The colonel was perfectly sincere. As for himself he would have put every room in his own Carter Hall at their service for any purpose or for any length of time, and have slept in the woodshed himself; and he would as soon have demanded the value of the bottle of wine on his own table as ask pay for such trivial courtesies.

Nor did he stop at the rent. The free use of stamps, envelopes, paper, messenger service, and clerks were to him only evidences of a lordly sort of hospitality which endeared the real proprietor of the office all the more to him, because it recalled the lavish display of the golden days of Carter Hall.

"Permit a guest to stamp his own letters, suh? Never! Our servants attended to that."

Really he owed his host nothing. No office of its size in the Street made so much money for its customers in a bull market. Nobody lost heart in a tumble and was sold out — that is, nobody to whom the colonel talked. Once convince the enthusiastic Virginian that the scheme was feasible, and how little eloquence was needed for that! and the dear old fellow took hold with as much gusto as if it had been his own.

The vein in the copper mine was always going to widen out into a six-foot lead; never by any possibility could it grow any smaller. The trust shares were going up- "not a point or two at a time, gentlemen, but with the spring of a panther, suh." Of course the railroad earnings were a little off this month, but wait until the spring opened; "then, suh, you will see a revival that will sweep you off yo' feet."

Whether it was good luck, or the good heart that the colonel put into his friend's customers, the results were always the same.
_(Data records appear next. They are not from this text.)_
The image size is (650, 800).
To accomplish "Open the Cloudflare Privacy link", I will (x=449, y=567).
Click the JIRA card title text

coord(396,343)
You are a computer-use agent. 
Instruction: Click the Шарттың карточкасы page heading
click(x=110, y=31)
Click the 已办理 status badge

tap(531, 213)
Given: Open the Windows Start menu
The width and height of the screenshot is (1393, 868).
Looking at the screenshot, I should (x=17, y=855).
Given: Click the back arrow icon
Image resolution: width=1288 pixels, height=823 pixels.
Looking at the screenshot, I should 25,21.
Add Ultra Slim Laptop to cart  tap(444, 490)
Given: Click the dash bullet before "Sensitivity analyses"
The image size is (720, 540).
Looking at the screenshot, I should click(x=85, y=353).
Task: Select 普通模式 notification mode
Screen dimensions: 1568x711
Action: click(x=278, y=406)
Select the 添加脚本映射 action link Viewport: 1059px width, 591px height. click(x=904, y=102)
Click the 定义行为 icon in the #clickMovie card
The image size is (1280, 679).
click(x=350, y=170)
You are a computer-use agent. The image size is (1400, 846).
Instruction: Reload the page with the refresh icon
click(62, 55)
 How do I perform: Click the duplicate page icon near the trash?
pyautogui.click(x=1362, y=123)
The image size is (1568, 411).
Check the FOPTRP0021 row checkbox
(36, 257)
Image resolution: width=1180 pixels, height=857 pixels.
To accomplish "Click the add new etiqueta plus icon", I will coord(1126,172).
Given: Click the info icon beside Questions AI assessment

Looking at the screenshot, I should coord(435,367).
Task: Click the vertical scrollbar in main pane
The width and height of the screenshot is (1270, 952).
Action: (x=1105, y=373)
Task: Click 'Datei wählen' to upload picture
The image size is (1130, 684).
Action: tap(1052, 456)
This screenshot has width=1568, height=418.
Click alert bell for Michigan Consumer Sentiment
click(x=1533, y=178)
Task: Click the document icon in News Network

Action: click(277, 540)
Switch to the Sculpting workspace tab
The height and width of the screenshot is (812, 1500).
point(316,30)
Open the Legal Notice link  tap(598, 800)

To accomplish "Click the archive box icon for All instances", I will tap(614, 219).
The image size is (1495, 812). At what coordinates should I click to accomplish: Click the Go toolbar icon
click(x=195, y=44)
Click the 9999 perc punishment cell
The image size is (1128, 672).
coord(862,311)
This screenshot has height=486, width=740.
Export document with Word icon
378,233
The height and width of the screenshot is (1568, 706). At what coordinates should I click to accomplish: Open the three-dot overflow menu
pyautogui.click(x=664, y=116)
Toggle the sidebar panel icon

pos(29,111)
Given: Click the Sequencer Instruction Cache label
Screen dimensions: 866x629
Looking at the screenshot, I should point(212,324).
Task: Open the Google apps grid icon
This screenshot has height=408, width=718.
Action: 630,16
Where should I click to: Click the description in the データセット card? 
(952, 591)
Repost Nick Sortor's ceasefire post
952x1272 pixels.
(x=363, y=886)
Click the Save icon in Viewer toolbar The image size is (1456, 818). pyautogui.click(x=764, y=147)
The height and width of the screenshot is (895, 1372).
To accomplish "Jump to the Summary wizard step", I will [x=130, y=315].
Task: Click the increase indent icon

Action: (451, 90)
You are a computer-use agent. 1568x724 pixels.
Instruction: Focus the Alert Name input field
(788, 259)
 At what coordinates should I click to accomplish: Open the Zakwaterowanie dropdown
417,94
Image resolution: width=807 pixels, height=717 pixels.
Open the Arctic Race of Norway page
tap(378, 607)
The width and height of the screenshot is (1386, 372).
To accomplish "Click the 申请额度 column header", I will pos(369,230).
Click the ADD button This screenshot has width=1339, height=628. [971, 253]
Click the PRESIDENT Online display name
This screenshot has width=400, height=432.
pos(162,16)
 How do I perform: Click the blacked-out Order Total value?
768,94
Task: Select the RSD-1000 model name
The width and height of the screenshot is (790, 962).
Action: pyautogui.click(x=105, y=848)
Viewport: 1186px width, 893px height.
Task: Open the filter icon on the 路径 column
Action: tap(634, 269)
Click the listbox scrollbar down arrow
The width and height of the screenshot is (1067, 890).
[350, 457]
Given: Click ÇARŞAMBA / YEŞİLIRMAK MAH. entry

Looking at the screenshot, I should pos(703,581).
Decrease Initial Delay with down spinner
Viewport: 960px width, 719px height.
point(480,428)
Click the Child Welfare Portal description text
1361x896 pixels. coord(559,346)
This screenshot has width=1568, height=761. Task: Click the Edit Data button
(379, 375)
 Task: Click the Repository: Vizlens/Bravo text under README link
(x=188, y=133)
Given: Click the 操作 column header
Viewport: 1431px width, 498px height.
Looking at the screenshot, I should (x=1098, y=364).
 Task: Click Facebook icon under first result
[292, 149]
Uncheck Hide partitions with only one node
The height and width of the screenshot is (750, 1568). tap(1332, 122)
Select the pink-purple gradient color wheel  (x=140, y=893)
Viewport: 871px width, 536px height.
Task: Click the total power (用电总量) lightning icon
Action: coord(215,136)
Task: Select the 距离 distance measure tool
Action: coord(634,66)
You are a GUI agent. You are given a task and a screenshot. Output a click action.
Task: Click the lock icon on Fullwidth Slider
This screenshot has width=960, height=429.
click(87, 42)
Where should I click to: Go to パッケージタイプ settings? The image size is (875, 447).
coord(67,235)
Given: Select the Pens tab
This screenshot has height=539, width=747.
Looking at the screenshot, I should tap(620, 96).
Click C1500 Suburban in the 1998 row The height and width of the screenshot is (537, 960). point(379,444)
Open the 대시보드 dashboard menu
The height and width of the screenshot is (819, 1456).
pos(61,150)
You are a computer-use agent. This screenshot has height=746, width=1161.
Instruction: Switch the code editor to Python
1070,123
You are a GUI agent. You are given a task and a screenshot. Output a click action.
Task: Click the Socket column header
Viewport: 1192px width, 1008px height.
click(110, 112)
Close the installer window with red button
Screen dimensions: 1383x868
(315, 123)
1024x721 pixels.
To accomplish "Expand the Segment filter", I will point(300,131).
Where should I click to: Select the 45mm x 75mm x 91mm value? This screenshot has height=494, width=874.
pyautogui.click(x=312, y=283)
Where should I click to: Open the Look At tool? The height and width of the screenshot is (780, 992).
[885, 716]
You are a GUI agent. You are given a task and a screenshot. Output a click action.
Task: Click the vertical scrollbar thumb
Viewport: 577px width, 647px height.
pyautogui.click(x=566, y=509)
Singular as it may seem, his cheery word just at the right time tided over the critical moment many an uncertain watcher at the "ticker," often to an enlargement of his bank account. Nor would he allow any one to pay him for any service of this kind, even though he had spent days engrossed in their affairs.

"Take money, suh, for helpin' a friend out of a hole? My dear suh, I see you do not intend to be disco'teous; but look at me, suh! There's my hand; never refer to it again." And then he would offer the offender his card in the hope, perhaps, that its ample record might furnish some further slight suggestion as to who he really was.

His popularity, therefore, was not to be wondered at. Everybody regarded him kindly, total stranger as he was, and although few of them believed to any extent in his "Garden Spot of Virginia," as his pet enterprise soon came to be known around the Street, everybody wished it well, and not a few would have started it with a considerable subscription could the colonel have managed the additional thousands required to set it on its financial legs.

Fitz never lost heart in the scheme, that is, never when the colonel was about. As the weeks rolled by and one combination after the other failed, and the well-thumbed bundle of papers in the big blue envelope was returned with various comments: "In view of our present financial engagements we are unable to undertake your very attractive railroad scheme," or the more curt "Not suited to our line of customers," he would watch the colonel's face anxiously, and rack his brain for some additional excuse.

He always found one. Tight money, or news from Europe, or an overissue of similar bonds; next week it would be better. And the colonel always believed him. Fitz was his guiding star, and would lead him to some safe haven yet. This faith was his stronghold, and his only one.

This morning, however, there was a touch of genuine enthusiasm about Fitz. He rushed into the office, caught up the blue bundle and the map, nearly upsetting the colonel, who was balanced back in his chair with his long legs over the desk,- a favorite attitude when down town, - rushed out, and returned in half an hour with a fat body surmounted by a bald head fringed about with gray curls.

He was the advance agent of that mysterious combination known to the financial world as an "English syndicate," an elusive sort of commercial sea-serpent with its head in London and its tail around the globe. The "inquiry" which had so gladdened the colonel's heart the morning of the breakfast with Aunt Nancy had proceeded from this rotund negotiator.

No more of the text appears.